Alla meschinità ho cominciato ad indignarmi, ma in maniera contenuta.
C'è stato poi un delirio di parole vuote, di pressapochismo, di difese indifendibili, di unghie che si aggrappano allo specchio e di specchi che non hanno nulla da riflettere. C'è stata la tracotanza, al giorno d'oggi poco citata ma molto praticata, ci sono state accuse false contro assenti che non avevano parole; c'è stato un innalzamento di toni e una presa di confidenza che nessuno aveva mai dato, c'è stata cattiveria, quella cattiveria figlia della piccolezza, la cattiveria più infima.
Tutte insieme sono arrivate, con la cattiveria, anche l'ignoranza, che subito ha tolto il velo alla mancanza di merito, e l'insolenza, che voleva rimettere a posto quel velo ma aveva mano troppo poco delicata per riuscirci.
Alla cattiveria, all'ignoranza e all'insolenza non ho resistito.
Non ho resistito e mentre argomentavo, rispondevo, illustravo con dati certi e verificabili, ho preso coscienza che stavo parlando con la mancanza di merito, quella che fa dire qualunque stupidaggine, qualunque meschinità, qualunque cattiveria come se nulla fosse, perchè tanto non ci si è mai preoccupati di riflettere, pensare, valutare.
E alla mancanza di merito sono esplosa.
Ho alzato la voce, mi sono alterata, ho usato parole pesanti, ho sbagliato, ma la mancanza di merito, e la sua legittimazione, no, non ho più la pazienza di accettarle.

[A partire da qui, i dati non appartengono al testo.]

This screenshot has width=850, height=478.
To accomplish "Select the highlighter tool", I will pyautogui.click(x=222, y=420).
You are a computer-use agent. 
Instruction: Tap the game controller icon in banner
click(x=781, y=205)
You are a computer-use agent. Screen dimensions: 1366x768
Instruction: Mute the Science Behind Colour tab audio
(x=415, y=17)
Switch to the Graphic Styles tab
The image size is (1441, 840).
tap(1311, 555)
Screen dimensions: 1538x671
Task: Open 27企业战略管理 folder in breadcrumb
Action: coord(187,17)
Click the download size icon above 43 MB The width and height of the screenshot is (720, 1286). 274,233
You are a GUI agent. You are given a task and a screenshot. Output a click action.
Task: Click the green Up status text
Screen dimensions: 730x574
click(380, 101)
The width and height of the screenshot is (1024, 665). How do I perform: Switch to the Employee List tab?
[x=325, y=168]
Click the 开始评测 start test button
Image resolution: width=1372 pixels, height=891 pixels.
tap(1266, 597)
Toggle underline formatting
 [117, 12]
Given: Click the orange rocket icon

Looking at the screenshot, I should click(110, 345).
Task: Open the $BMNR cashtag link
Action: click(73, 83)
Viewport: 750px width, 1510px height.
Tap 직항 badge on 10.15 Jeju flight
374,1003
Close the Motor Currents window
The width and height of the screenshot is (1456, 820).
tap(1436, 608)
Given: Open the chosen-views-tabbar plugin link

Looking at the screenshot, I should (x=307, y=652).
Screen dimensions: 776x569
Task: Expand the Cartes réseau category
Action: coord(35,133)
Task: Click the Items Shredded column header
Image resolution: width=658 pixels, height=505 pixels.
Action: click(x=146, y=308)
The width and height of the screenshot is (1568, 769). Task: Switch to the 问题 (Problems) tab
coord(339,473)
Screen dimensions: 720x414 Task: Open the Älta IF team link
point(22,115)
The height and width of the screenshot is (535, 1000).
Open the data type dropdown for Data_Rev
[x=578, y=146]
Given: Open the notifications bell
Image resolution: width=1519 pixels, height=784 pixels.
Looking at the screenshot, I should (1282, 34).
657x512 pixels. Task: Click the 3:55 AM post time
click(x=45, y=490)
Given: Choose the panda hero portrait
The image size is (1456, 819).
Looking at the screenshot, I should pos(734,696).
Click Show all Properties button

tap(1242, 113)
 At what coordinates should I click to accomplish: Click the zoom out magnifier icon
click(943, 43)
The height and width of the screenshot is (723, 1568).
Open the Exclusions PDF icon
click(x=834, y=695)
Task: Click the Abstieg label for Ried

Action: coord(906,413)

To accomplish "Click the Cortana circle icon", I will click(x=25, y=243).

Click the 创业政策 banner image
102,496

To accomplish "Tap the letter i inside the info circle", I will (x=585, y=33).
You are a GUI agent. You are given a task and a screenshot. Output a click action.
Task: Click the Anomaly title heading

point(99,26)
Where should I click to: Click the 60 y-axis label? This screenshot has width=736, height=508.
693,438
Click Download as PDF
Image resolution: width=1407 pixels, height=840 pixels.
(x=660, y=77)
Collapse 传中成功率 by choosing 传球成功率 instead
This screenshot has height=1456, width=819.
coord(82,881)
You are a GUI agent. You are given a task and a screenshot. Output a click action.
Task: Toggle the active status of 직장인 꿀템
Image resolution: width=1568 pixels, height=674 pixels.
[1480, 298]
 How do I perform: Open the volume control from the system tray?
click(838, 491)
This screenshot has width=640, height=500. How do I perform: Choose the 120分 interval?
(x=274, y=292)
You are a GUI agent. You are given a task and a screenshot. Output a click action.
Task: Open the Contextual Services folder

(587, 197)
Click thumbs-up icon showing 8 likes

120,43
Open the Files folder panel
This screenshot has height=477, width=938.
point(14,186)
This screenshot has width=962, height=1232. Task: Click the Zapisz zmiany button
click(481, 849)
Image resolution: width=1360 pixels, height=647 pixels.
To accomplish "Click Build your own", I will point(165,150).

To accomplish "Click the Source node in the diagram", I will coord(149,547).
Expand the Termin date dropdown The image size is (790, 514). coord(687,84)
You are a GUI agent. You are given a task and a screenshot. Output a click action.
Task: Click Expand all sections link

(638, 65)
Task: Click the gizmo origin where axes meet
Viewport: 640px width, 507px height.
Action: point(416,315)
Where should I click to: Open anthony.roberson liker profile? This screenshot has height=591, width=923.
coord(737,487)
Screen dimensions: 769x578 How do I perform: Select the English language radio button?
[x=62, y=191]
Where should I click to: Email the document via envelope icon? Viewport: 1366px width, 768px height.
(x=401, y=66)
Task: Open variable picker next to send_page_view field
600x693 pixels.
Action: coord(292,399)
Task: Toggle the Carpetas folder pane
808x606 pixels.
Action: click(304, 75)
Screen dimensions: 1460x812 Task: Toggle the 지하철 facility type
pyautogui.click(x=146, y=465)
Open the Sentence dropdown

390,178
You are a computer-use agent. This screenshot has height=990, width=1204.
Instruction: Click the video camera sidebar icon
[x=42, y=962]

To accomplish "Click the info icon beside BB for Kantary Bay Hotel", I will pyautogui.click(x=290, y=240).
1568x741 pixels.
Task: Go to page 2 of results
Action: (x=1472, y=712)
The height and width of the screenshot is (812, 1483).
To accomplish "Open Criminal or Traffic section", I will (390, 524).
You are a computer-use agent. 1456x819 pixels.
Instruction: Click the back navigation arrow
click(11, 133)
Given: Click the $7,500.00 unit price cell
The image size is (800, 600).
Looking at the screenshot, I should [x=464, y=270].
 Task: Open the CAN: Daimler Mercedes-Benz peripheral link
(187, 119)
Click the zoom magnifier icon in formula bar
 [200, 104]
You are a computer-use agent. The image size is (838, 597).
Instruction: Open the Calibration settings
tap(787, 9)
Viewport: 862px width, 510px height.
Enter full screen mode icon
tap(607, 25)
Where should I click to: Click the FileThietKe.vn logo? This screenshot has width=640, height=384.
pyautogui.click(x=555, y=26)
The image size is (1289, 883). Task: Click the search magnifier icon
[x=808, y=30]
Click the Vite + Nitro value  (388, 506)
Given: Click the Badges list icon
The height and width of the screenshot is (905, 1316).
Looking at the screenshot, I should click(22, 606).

Credo non sia servito a niente, se non ad illudermi di aver dato un contributo ai diritti dei giovani lavoratori che provano a mettersi in gioco, a rischiare, che investono nella propria formazione e rispettano il proprio lavoro e quello altrui, che magari leggendo questo post troveranno il coraggio o la leggerezza necessari per pretendere rispetto e competenza dalle persone con cui lavorano.